---------- Supplied data ----------
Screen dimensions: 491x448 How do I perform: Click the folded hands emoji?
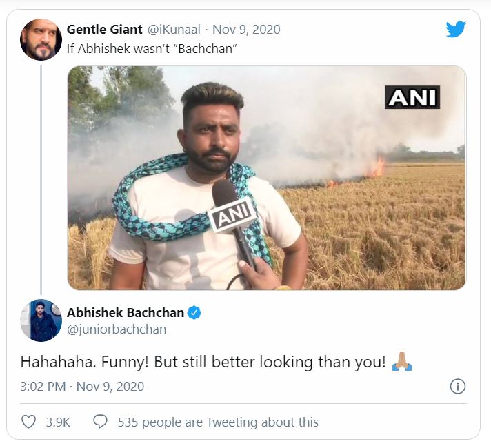point(401,361)
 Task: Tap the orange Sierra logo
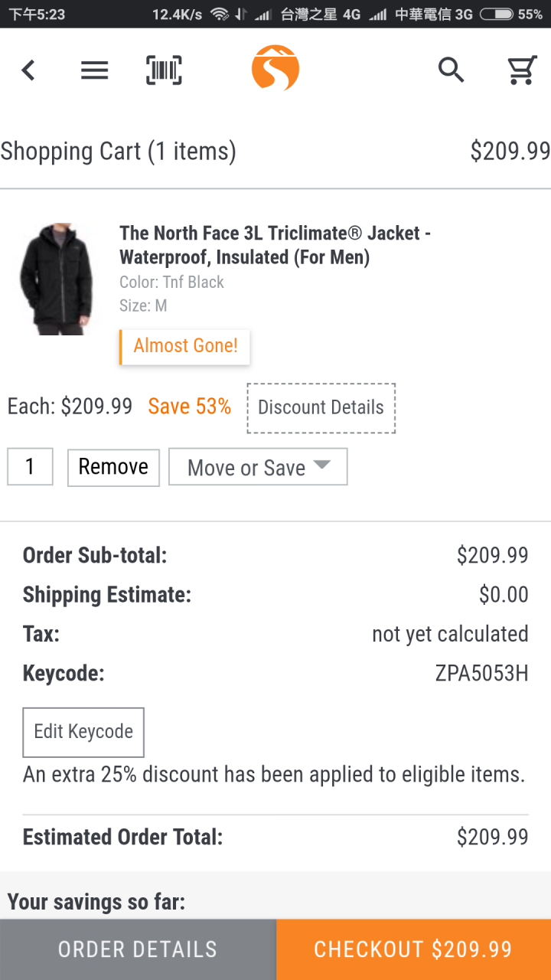(276, 68)
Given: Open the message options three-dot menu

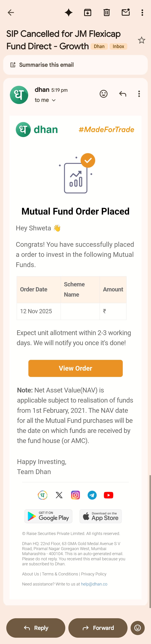Looking at the screenshot, I should click(139, 94).
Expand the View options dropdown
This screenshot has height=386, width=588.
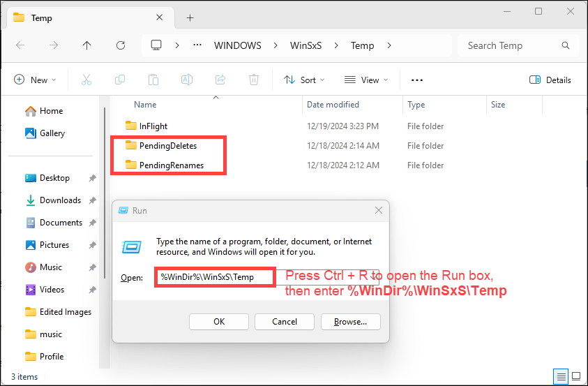coord(366,80)
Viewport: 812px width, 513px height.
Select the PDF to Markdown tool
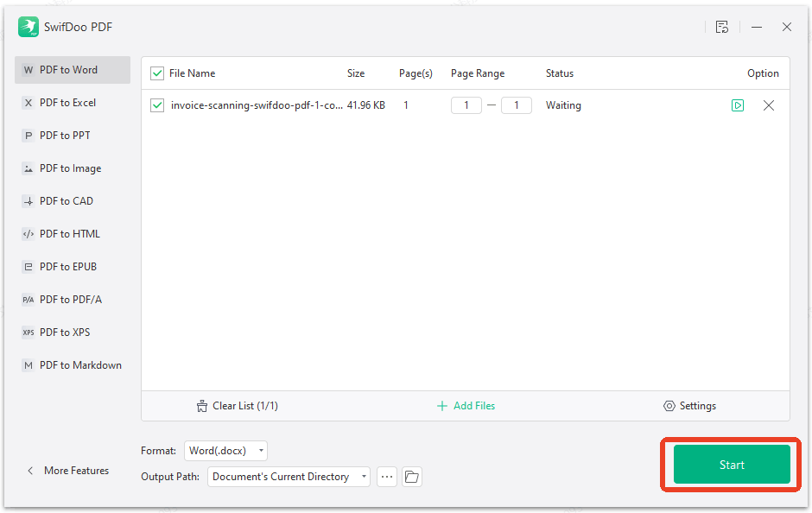(x=72, y=364)
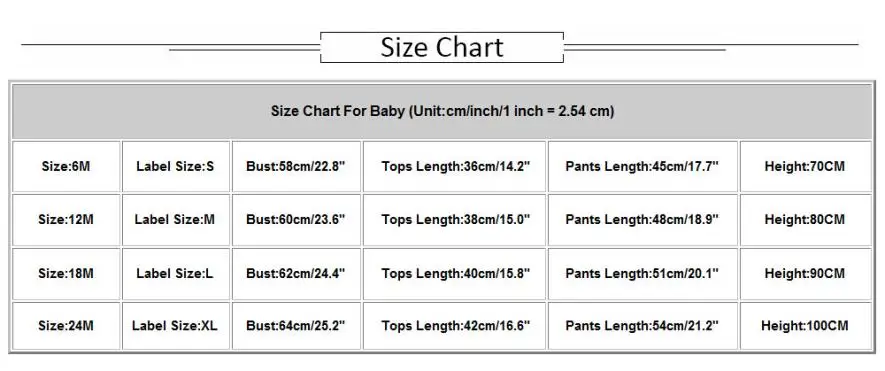Select the table header Size Chart For Baby
The width and height of the screenshot is (885, 371).
point(442,111)
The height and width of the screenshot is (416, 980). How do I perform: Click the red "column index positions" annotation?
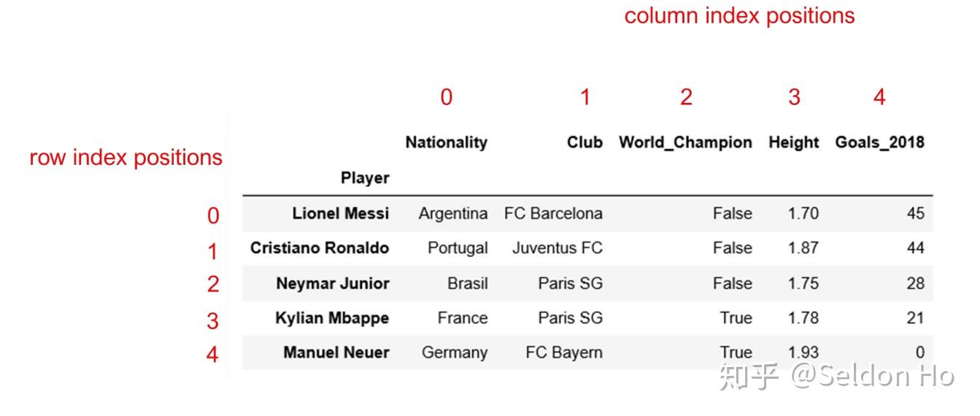(739, 16)
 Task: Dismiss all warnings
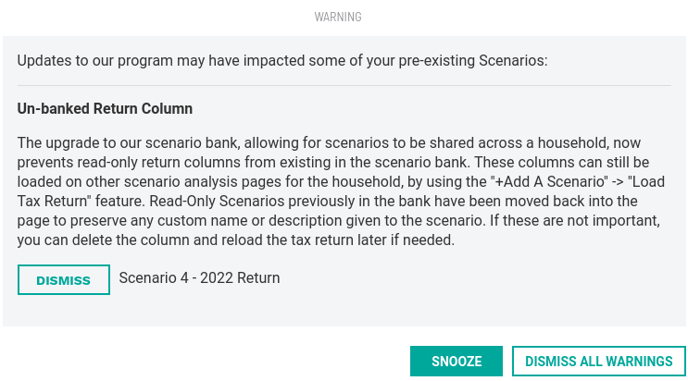[599, 361]

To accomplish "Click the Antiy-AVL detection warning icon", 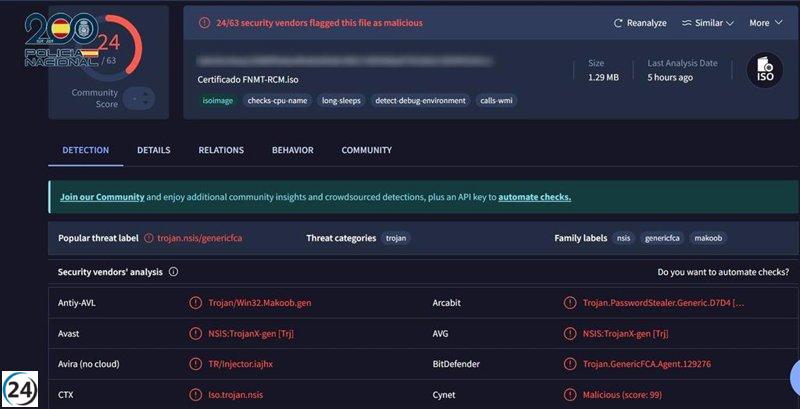I will (x=196, y=302).
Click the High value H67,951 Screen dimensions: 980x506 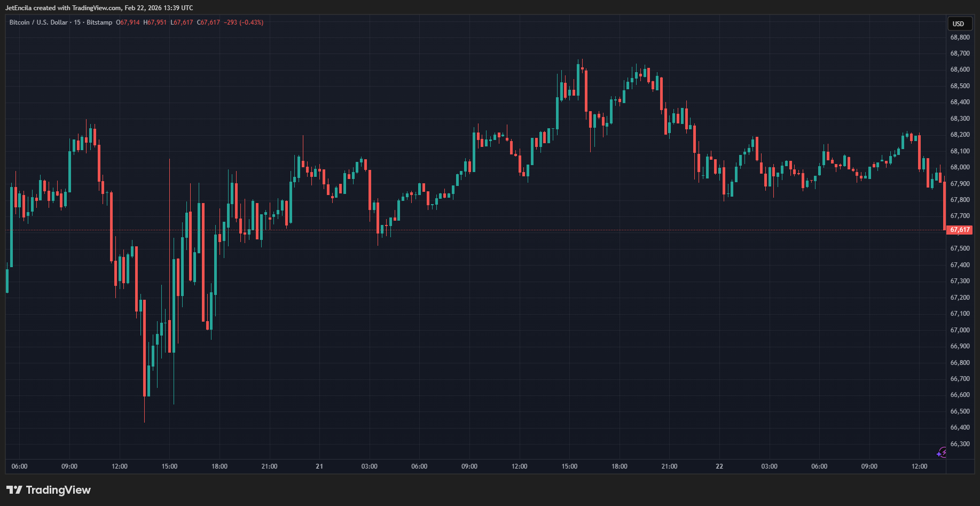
----------
Problem requirements:
Give the lines exactly, from the first line of the entries to the line with "Viewport: 812px width, 513px height.", both ends included. Skip the pictures.

Task solution:
Screen dimensions: 491x448 How do I perform: Click the folded hands emoji?
point(401,361)
 Task: Tap the orange Sierra logo
(276, 68)
Given: Open the message options three-dot menu

Looking at the screenshot, I should click(139, 94).
Expand the View options dropdown
This screenshot has height=386, width=588.
coord(366,80)
Viewport: 812px width, 513px height.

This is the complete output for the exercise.